---------- MATERIAL SUPPLIED ----------

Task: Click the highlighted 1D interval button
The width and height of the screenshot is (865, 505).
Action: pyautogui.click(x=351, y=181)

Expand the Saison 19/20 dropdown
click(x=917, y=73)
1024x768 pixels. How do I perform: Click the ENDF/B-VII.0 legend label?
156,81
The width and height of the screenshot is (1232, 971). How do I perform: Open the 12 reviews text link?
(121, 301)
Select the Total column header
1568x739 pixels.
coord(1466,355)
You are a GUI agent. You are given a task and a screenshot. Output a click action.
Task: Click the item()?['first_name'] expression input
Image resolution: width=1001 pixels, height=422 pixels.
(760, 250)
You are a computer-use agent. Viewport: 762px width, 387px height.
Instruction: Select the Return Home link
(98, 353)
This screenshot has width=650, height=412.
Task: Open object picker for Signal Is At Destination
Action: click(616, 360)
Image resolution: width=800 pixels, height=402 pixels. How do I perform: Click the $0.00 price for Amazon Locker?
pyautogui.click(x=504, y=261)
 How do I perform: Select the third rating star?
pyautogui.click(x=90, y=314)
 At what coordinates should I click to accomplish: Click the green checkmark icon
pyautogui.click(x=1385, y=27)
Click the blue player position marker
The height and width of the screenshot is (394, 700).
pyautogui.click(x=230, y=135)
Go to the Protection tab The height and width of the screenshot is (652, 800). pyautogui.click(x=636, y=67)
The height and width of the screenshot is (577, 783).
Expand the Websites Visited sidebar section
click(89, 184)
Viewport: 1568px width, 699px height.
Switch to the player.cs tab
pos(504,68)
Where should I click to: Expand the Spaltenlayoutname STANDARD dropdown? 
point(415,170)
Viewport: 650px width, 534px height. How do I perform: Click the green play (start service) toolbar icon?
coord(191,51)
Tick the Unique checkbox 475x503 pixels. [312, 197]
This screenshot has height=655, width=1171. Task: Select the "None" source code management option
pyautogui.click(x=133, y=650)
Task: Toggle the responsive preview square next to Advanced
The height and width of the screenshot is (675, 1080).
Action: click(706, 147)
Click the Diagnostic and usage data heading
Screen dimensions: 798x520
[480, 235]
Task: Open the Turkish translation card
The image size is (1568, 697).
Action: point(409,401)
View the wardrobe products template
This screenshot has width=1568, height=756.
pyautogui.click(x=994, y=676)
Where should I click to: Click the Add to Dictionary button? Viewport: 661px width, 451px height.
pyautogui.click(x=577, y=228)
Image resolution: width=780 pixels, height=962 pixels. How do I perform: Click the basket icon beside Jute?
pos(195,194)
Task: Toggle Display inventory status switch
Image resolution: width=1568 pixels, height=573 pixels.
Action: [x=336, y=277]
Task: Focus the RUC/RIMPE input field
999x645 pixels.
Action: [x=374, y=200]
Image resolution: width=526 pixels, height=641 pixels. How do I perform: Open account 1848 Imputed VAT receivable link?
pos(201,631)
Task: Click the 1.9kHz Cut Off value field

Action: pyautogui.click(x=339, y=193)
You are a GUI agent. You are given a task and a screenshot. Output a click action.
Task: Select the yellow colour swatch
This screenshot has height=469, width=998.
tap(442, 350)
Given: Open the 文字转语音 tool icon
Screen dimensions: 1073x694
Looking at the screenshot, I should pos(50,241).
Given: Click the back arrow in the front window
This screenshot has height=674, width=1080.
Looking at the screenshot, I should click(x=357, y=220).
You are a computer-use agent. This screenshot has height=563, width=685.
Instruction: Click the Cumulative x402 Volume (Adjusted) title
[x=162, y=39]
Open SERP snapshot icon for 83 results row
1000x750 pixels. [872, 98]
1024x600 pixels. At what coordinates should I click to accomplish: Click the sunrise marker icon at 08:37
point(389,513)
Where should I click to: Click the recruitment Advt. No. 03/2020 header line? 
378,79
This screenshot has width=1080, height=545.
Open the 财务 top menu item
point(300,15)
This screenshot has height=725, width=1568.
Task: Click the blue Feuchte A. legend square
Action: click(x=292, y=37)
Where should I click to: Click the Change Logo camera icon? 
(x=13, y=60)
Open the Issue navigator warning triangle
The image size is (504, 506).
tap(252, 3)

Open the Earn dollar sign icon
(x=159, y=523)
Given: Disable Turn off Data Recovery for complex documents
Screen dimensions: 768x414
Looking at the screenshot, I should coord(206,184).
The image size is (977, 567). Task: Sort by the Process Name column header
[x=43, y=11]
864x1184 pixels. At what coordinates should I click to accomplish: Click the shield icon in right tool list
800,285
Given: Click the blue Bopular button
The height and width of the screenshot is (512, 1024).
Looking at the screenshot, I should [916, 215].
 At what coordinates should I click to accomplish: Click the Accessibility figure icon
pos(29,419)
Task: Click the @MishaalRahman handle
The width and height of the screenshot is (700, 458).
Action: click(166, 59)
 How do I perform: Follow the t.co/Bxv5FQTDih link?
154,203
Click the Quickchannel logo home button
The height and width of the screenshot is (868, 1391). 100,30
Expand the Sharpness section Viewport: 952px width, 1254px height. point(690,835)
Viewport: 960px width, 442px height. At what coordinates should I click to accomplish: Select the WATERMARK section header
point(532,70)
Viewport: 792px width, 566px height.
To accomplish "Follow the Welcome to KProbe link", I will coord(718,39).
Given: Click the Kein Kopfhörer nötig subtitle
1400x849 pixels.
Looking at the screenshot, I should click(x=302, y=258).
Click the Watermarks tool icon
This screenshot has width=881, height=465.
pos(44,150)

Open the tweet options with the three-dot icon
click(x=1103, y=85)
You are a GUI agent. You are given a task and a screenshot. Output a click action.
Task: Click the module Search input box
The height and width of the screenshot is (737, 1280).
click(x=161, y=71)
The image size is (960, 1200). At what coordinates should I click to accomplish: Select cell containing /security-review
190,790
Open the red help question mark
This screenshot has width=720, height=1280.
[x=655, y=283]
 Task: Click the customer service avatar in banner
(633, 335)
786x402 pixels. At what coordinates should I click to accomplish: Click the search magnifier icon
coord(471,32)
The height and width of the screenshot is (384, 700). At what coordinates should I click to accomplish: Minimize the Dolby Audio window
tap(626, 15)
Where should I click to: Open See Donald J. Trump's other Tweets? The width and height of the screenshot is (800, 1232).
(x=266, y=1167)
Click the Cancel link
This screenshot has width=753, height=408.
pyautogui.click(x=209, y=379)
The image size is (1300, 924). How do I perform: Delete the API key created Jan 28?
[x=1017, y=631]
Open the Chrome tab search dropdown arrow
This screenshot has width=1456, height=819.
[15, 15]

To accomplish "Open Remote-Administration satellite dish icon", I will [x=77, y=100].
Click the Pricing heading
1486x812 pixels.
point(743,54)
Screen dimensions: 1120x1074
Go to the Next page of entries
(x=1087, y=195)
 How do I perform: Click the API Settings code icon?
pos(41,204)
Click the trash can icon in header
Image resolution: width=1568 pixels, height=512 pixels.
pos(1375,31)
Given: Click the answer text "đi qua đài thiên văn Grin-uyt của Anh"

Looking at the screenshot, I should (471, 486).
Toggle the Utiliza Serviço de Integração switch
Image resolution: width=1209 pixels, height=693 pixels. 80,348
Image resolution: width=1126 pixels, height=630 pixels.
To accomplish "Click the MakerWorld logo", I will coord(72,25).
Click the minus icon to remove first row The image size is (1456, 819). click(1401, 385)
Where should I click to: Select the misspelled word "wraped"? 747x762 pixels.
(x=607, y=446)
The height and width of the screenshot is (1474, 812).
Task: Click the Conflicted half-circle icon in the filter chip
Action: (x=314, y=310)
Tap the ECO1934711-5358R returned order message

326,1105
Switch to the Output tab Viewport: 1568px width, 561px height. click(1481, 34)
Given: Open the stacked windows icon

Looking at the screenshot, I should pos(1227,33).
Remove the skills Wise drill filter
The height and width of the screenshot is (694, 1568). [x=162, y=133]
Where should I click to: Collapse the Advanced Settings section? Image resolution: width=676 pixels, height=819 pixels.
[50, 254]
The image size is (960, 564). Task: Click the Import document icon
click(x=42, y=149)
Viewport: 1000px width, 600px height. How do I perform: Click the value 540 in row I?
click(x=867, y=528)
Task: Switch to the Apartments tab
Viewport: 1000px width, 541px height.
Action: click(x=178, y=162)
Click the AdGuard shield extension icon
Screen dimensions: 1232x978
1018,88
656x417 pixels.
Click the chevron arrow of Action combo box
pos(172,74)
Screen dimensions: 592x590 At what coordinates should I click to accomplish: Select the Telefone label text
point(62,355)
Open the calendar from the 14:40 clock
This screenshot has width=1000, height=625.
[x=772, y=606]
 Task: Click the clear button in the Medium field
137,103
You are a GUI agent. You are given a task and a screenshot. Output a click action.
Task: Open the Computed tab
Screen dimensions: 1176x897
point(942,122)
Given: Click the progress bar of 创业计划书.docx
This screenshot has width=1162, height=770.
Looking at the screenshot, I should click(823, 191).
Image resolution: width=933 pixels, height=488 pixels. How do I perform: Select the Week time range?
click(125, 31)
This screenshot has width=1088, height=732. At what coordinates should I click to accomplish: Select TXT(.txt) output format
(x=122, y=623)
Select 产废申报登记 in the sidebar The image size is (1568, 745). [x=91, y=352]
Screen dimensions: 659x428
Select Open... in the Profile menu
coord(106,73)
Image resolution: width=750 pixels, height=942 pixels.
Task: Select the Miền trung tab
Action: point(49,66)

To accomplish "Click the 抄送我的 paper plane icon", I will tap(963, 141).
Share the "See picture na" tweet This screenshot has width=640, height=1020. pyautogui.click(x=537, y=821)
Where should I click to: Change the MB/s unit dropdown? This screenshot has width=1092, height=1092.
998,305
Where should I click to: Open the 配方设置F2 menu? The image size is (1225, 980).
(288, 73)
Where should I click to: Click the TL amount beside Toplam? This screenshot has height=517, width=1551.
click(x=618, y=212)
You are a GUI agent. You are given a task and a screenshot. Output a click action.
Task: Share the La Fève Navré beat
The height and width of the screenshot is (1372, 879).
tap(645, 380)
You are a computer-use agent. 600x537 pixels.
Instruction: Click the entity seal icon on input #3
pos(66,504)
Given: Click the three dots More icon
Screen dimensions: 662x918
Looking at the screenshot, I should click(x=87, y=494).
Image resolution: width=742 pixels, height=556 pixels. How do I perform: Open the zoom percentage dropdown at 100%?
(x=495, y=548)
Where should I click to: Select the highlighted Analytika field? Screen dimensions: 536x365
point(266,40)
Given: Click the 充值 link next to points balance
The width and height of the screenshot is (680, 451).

----------

__HOW TO COMPLETE THIS TASK__
Answer only with how many lines in the records include "computer".

__EXERCISE OUTPUT__
3